Los millones que vivían en la economía en negro y no podían darse el lujo de encerrarse y dejar de trabajar tuvieron que tolerar que sujetos con el salario garantizado por el Estado se erigieran en comisarios éticos y los señalaran desde la comodidad de sus hogares como amenazas a la salud pública, legitimados por la prédica oficial.
Hipocresía
Sobre la evidencia de los privilegios que tenían quienes contaban con un puesto público o ingresos en blanco que les permitieran acceder al auxilio del Estado, se imprimieron otras, más irritantes.
El “vacunatorio VIP”, por ejemplo, en el que entenados del poder pudieron inmunizarse antes que unos ciudadanos rasos a los que se les estimulaba por todos los medios un miedo atávico al virus.
Las célebres imágenes de la fiesta de cumpleaños en Olivos de la primera dama, Fabiola Yáñez, tuvieron un impacto que se reactivó después de que la denuncia que radicó contra Fernández por violencia de género reveló el desenfreno y las francachelas con las que el propio Presidente y sus acólitos se refocilaban mientras sometían a la población a los rigores del control sanitario estricto.
Una cumbre de la hipocresía se alcanzó cuando el kirchnerismo se negó a que el país comprara las vacunas Pfizer, de los Estados Unidos, para adquirir las Sputnik que ofertaba el amigo ruso Putin. La vacuna americana se había probado en la Argentina, que de este modo había adquirido prioridad para obtenerlas en un contexto mundial en el que escaseaban.
Pero los kirchneristas, puntualmente acatados por el sibarita Fernández, alegaron en el Congreso que el imperio pretendía quedarse con los recursos naturales de la Nación y demoraron los trámites para garantizarle mercado a Putin.
Embustes
Las manifestaciones de Guzmán desnudan un Gobierno de aprendices de brujo, enajenado de la sociedad por la soberbia y los privilegios.
Los despropósitos y la hipocresía plantaron la indignación de la que terminó emergiendo Javier Milei, pero los perjuicios de la mistificación sanitaria tuvieron alcances mucho más profundos que las alternativas electorales.
El daño psicológico infligido a niños y adolescentes condenados a permanecer encerrados en sus casas, sin poder asistir a la escuela, fue tremendo, con efectos residuales que se extienden en muchos casos hasta ahora.
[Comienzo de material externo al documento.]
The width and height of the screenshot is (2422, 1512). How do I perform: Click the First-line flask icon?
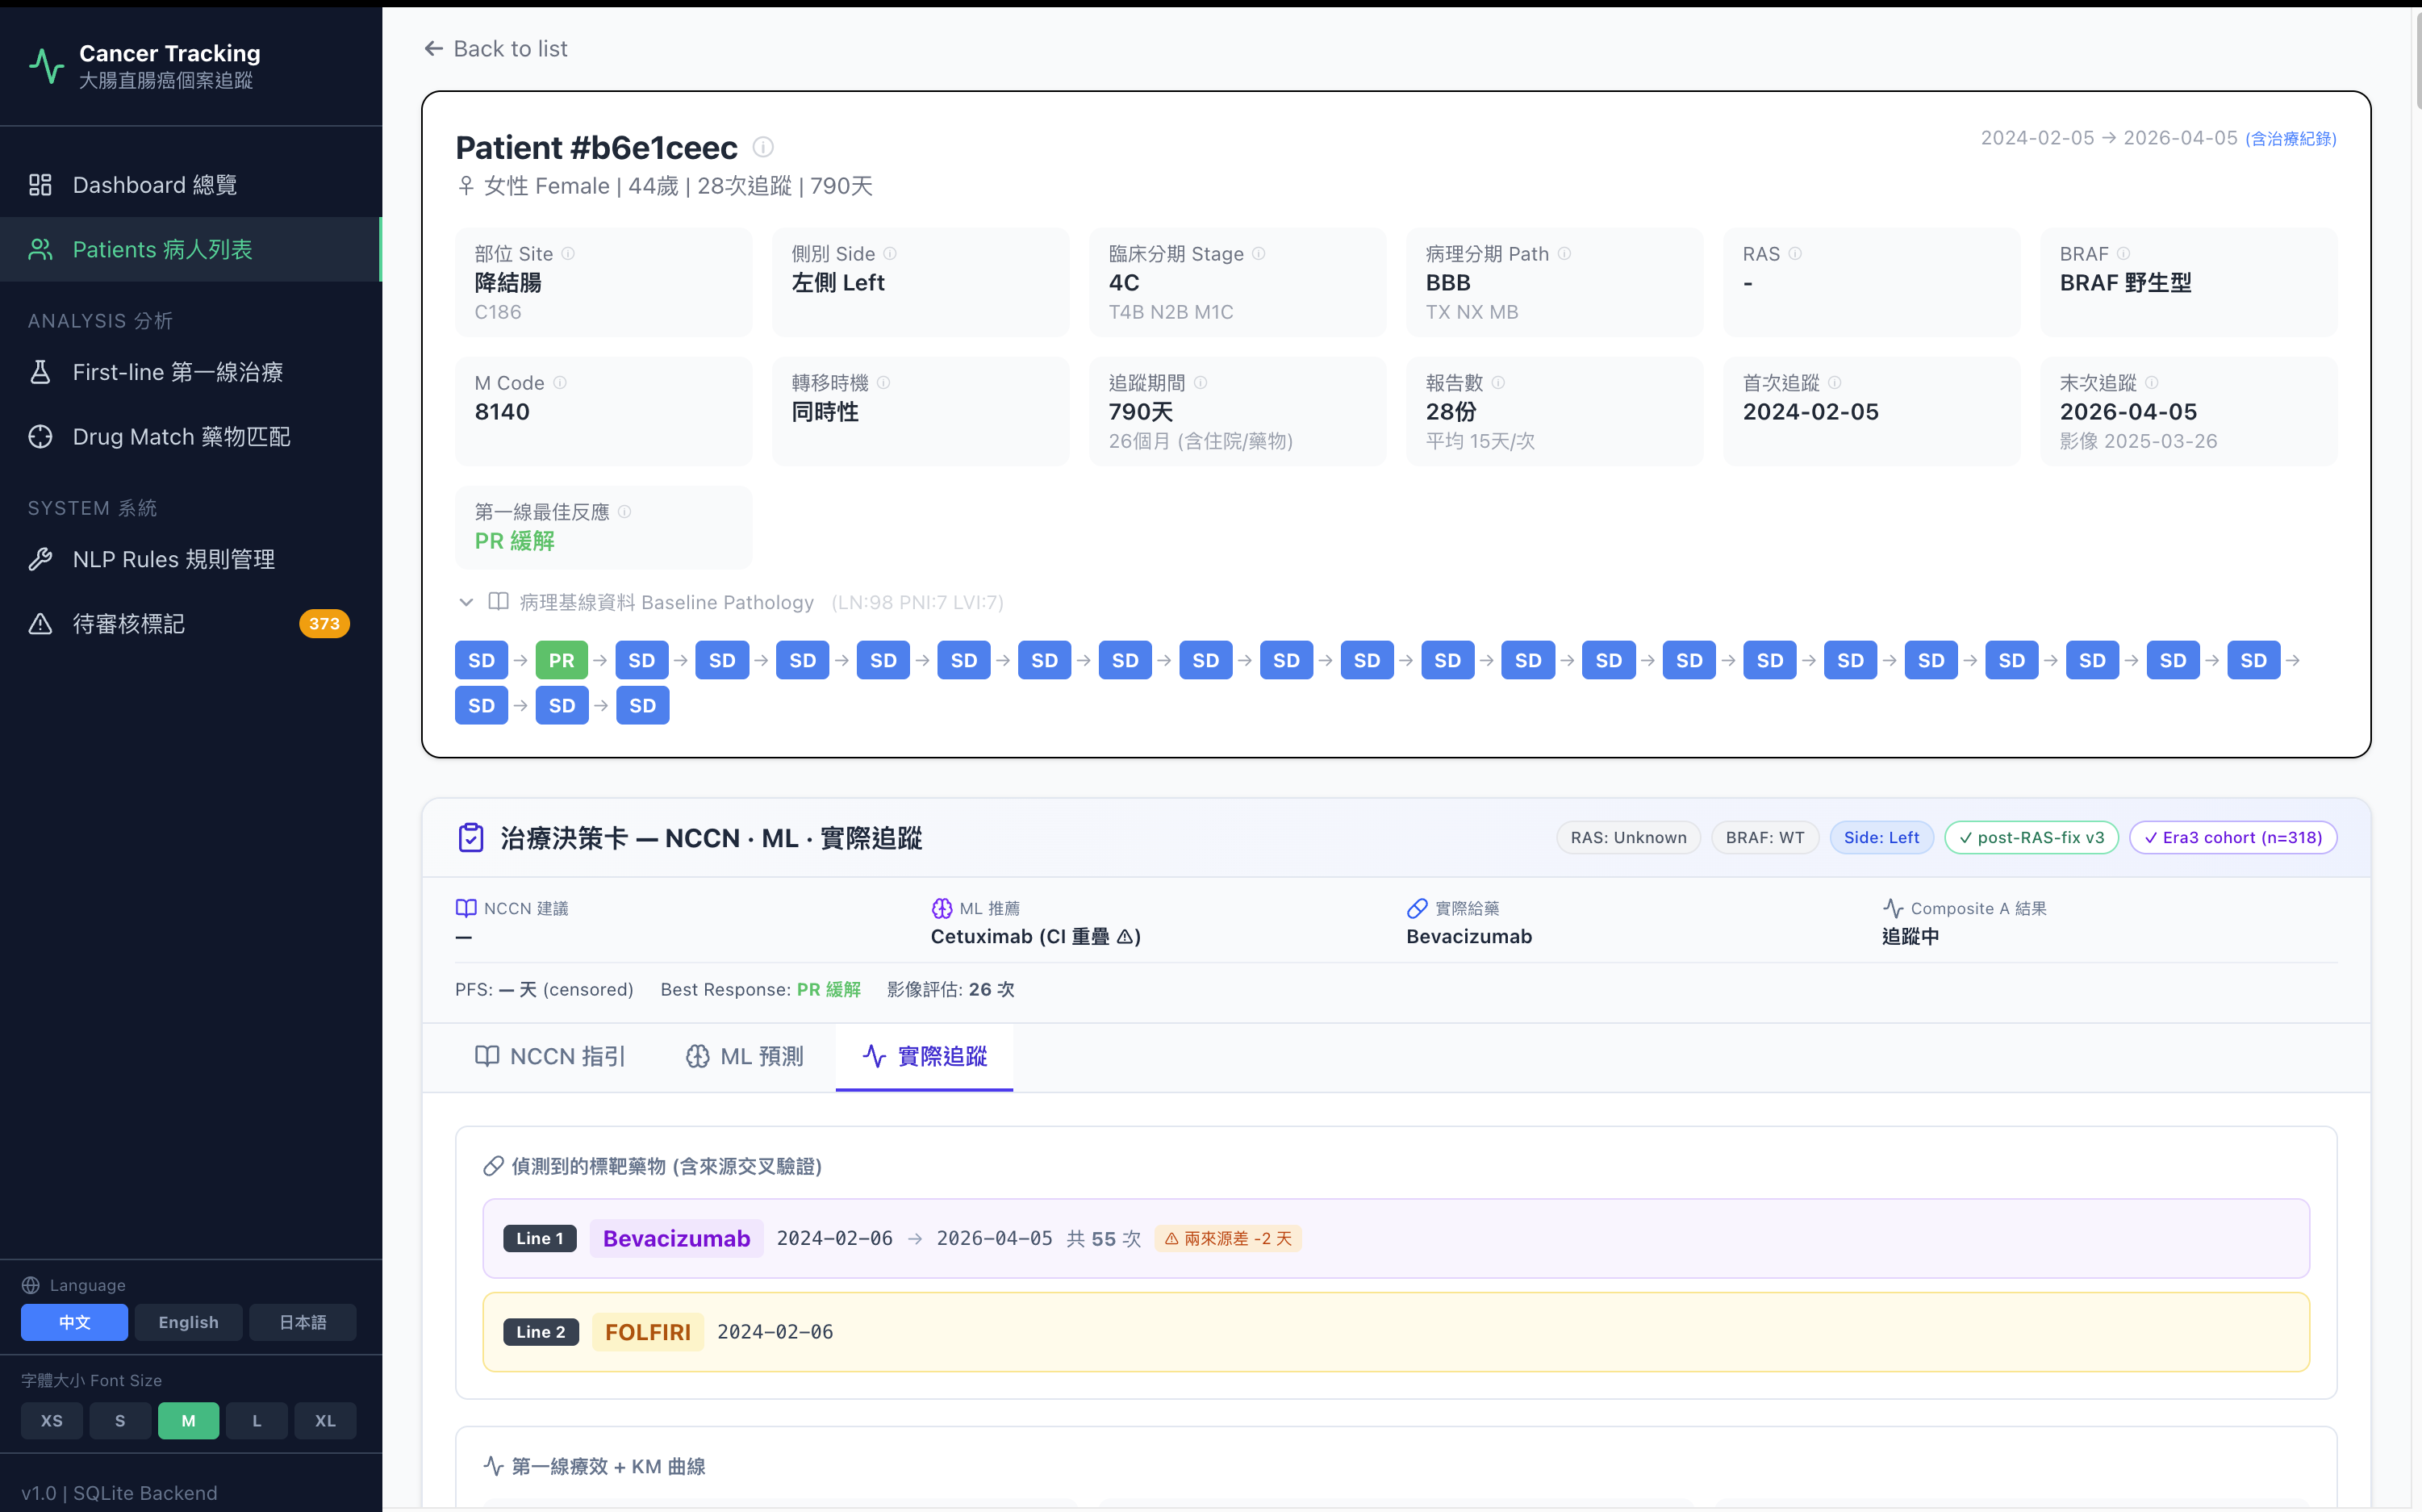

La caída en el nivel de educación aún no puede revertirse.
La economía se desplomó y los indicadores de pobreza, indigencia y marginalidad aceleraron su escalada.
Con la extensión de la cuarentena más allá de lo razonable, el kirchnerismo asestó un golpe letal al país y cavó su propia fosa. Por contraste, los desvaríos y la agresividad de Milei son apreciados como expresión de su sinceridad, exacta contracara de los destructivos embustes perpetrados por sus antecesores.